→ Your objective
Retype the listing that follows, exactly as written.

→ The data
BEGIN

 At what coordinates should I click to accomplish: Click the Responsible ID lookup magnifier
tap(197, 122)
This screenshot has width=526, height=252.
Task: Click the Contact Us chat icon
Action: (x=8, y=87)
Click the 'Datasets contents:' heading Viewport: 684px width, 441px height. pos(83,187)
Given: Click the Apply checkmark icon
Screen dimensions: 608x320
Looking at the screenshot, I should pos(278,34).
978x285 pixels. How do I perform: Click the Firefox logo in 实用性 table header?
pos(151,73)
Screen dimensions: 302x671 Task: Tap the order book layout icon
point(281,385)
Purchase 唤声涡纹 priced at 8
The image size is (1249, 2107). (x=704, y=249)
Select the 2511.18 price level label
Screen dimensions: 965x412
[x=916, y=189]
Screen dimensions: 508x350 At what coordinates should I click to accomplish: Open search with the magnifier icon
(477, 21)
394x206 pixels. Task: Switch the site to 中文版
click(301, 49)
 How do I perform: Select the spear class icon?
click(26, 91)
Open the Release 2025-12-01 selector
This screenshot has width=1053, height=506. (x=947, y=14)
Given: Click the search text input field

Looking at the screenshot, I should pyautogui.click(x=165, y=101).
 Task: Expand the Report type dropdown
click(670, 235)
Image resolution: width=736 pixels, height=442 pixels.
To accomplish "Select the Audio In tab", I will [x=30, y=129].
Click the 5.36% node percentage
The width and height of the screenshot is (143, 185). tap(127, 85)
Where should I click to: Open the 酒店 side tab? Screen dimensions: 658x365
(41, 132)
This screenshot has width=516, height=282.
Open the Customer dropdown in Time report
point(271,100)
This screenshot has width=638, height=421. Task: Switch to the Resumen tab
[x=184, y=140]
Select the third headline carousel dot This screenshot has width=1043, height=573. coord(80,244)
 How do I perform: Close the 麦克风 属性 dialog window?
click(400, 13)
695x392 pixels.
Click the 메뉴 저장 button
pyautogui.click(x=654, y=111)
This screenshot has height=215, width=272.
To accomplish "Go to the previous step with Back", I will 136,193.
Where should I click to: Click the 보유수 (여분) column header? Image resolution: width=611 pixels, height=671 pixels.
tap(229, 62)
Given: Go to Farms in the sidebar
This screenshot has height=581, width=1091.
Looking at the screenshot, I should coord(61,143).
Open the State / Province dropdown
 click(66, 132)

END

→ Your solution
 At what coordinates should I click to accomplish: Click the Responsible ID lookup magnifier
tap(197, 122)
This screenshot has width=526, height=252.
Task: Click the Contact Us chat icon
Action: (x=8, y=87)
Click the 'Datasets contents:' heading Viewport: 684px width, 441px height. pos(83,187)
Given: Click the Apply checkmark icon
Screen dimensions: 608x320
Looking at the screenshot, I should pos(278,34).
978x285 pixels. How do I perform: Click the Firefox logo in 实用性 table header?
pos(151,73)
Screen dimensions: 302x671 Task: Tap the order book layout icon
point(281,385)
Purchase 唤声涡纹 priced at 8
The image size is (1249, 2107). (x=704, y=249)
Select the 2511.18 price level label
Screen dimensions: 965x412
[x=916, y=189]
Screen dimensions: 508x350 At what coordinates should I click to accomplish: Open search with the magnifier icon
(477, 21)
394x206 pixels. Task: Switch the site to 中文版
click(301, 49)
 How do I perform: Select the spear class icon?
click(26, 91)
Open the Release 2025-12-01 selector
This screenshot has width=1053, height=506. (x=947, y=14)
Given: Click the search text input field

Looking at the screenshot, I should pyautogui.click(x=165, y=101).
 Task: Expand the Report type dropdown
click(670, 235)
Image resolution: width=736 pixels, height=442 pixels.
To accomplish "Select the Audio In tab", I will [x=30, y=129].
Click the 5.36% node percentage
The width and height of the screenshot is (143, 185). tap(127, 85)
Where should I click to: Open the 酒店 side tab? Screen dimensions: 658x365
(41, 132)
This screenshot has width=516, height=282.
Open the Customer dropdown in Time report
point(271,100)
This screenshot has width=638, height=421. Task: Switch to the Resumen tab
[x=184, y=140]
Select the third headline carousel dot This screenshot has width=1043, height=573. coord(80,244)
 How do I perform: Close the 麦克风 属性 dialog window?
click(400, 13)
695x392 pixels.
Click the 메뉴 저장 button
pyautogui.click(x=654, y=111)
This screenshot has height=215, width=272.
To accomplish "Go to the previous step with Back", I will 136,193.
Where should I click to: Click the 보유수 (여분) column header? Image resolution: width=611 pixels, height=671 pixels.
tap(229, 62)
Given: Go to Farms in the sidebar
This screenshot has height=581, width=1091.
Looking at the screenshot, I should coord(61,143).
Open the State / Province dropdown
 click(66, 132)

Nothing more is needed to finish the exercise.